* SOURCE DATA:
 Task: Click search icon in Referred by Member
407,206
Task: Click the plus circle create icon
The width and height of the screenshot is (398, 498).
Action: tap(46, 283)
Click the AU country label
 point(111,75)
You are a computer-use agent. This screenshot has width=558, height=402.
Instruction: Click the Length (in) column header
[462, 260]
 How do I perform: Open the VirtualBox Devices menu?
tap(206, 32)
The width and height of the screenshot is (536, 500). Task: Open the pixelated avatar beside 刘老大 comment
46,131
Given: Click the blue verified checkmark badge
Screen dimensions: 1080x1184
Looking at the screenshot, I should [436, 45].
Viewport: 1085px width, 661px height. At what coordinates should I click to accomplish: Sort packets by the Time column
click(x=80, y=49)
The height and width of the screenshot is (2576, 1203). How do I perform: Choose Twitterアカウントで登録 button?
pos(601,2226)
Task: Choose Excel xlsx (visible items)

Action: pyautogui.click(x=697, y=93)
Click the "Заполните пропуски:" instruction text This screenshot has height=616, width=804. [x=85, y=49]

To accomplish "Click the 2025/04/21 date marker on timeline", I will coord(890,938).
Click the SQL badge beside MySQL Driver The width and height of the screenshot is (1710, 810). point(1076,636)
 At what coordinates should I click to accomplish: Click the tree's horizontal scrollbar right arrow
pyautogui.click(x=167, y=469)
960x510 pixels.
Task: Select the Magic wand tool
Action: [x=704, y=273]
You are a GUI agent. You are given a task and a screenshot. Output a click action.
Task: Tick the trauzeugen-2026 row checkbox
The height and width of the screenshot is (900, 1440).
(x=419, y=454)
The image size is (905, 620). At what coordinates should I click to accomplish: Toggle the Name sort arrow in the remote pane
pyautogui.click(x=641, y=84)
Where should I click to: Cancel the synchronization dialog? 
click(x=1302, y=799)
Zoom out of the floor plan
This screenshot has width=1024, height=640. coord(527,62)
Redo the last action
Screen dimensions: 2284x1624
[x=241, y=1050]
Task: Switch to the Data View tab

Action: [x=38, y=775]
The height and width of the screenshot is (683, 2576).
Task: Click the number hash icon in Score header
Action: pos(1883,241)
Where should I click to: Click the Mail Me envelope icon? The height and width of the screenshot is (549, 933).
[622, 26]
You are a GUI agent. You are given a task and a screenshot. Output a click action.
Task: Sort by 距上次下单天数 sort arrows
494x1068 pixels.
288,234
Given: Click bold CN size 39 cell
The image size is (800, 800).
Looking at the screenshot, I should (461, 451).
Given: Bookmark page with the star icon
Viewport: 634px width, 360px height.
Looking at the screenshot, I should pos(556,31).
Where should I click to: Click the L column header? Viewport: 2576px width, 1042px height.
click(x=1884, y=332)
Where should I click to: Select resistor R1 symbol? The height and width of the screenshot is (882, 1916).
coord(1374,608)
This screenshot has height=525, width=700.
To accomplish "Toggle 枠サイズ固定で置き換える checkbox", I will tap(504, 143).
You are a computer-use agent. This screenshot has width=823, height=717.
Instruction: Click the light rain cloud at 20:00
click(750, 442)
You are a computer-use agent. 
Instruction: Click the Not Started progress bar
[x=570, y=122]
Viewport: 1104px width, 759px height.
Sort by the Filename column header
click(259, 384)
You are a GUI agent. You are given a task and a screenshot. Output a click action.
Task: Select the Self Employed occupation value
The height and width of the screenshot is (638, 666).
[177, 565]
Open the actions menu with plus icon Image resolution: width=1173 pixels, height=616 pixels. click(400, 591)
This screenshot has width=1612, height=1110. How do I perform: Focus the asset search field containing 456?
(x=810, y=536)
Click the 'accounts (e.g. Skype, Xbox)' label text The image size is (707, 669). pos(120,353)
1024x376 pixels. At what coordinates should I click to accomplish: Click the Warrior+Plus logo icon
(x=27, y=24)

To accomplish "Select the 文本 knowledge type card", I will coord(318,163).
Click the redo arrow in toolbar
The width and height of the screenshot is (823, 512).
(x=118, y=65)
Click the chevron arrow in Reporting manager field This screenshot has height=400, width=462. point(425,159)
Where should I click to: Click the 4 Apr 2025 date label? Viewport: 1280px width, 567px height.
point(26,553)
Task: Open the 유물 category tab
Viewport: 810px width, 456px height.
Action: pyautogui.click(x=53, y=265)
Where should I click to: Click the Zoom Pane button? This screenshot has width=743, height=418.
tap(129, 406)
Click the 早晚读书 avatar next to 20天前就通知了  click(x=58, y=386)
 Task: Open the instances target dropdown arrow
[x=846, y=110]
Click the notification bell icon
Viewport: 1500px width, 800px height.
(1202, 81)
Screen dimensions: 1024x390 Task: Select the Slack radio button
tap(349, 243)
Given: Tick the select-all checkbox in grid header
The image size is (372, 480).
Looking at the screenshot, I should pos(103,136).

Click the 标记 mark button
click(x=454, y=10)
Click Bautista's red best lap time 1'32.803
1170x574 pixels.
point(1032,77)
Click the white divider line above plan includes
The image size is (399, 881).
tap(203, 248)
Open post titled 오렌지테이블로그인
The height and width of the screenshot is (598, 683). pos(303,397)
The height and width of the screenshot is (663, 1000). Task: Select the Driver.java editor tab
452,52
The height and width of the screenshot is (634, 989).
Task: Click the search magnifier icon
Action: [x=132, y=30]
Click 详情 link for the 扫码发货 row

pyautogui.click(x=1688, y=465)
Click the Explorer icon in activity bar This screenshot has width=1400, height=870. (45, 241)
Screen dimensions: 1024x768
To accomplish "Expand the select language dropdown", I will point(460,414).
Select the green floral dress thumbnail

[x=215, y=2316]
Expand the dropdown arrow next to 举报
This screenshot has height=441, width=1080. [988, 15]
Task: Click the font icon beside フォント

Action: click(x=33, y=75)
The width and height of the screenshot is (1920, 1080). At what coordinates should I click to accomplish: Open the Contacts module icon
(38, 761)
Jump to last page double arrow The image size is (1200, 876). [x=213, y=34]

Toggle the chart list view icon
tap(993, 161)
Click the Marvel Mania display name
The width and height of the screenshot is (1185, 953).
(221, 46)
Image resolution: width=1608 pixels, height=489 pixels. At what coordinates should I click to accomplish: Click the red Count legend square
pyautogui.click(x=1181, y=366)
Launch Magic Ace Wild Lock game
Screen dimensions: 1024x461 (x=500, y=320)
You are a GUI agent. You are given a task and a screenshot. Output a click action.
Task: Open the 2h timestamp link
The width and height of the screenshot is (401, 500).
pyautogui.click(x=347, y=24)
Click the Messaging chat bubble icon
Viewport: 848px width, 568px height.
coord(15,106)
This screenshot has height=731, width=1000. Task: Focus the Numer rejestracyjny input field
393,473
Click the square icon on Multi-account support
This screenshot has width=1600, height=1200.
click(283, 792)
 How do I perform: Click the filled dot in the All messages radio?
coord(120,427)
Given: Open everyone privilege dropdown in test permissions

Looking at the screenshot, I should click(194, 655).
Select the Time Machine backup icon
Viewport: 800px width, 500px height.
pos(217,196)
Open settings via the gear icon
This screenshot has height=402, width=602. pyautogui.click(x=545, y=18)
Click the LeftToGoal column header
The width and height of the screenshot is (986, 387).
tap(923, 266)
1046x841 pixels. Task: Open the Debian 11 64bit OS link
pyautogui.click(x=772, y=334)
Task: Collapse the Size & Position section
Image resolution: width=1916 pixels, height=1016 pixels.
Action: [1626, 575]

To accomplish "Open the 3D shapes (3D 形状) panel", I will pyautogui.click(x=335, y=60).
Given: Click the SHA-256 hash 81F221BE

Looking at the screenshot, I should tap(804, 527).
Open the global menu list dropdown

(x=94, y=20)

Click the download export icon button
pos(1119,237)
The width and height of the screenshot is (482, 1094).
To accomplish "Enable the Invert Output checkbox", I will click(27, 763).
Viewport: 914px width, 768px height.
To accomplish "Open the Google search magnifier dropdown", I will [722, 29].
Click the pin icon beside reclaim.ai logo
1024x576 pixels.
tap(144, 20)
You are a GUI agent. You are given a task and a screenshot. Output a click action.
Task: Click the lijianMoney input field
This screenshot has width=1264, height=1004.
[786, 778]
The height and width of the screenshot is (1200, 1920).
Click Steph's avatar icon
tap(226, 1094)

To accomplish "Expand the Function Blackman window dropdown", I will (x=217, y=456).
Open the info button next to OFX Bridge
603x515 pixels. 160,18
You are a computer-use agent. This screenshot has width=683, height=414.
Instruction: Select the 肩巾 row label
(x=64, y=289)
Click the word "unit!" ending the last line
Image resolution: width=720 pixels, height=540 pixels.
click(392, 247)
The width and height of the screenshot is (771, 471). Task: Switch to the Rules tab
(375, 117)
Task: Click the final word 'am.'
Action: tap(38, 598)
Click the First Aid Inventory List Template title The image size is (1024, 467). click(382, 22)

* PROBLEM REQUIREMENTS: Everything from the line containing "Task: Click the lijianMoney input field" through the final line of the records is what you should print, exactly and with nothing added.

* RESPONSE AREA:
Task: Click the lijianMoney input field
This screenshot has width=1264, height=1004.
[786, 778]
The height and width of the screenshot is (1200, 1920).
Click Steph's avatar icon
tap(226, 1094)

To accomplish "Expand the Function Blackman window dropdown", I will (x=217, y=456).
Open the info button next to OFX Bridge
603x515 pixels. 160,18
You are a computer-use agent. This screenshot has width=683, height=414.
Instruction: Select the 肩巾 row label
(x=64, y=289)
Click the word "unit!" ending the last line
Image resolution: width=720 pixels, height=540 pixels.
click(392, 247)
The width and height of the screenshot is (771, 471). Task: Switch to the Rules tab
(375, 117)
Task: Click the final word 'am.'
Action: tap(38, 598)
Click the First Aid Inventory List Template title The image size is (1024, 467). click(382, 22)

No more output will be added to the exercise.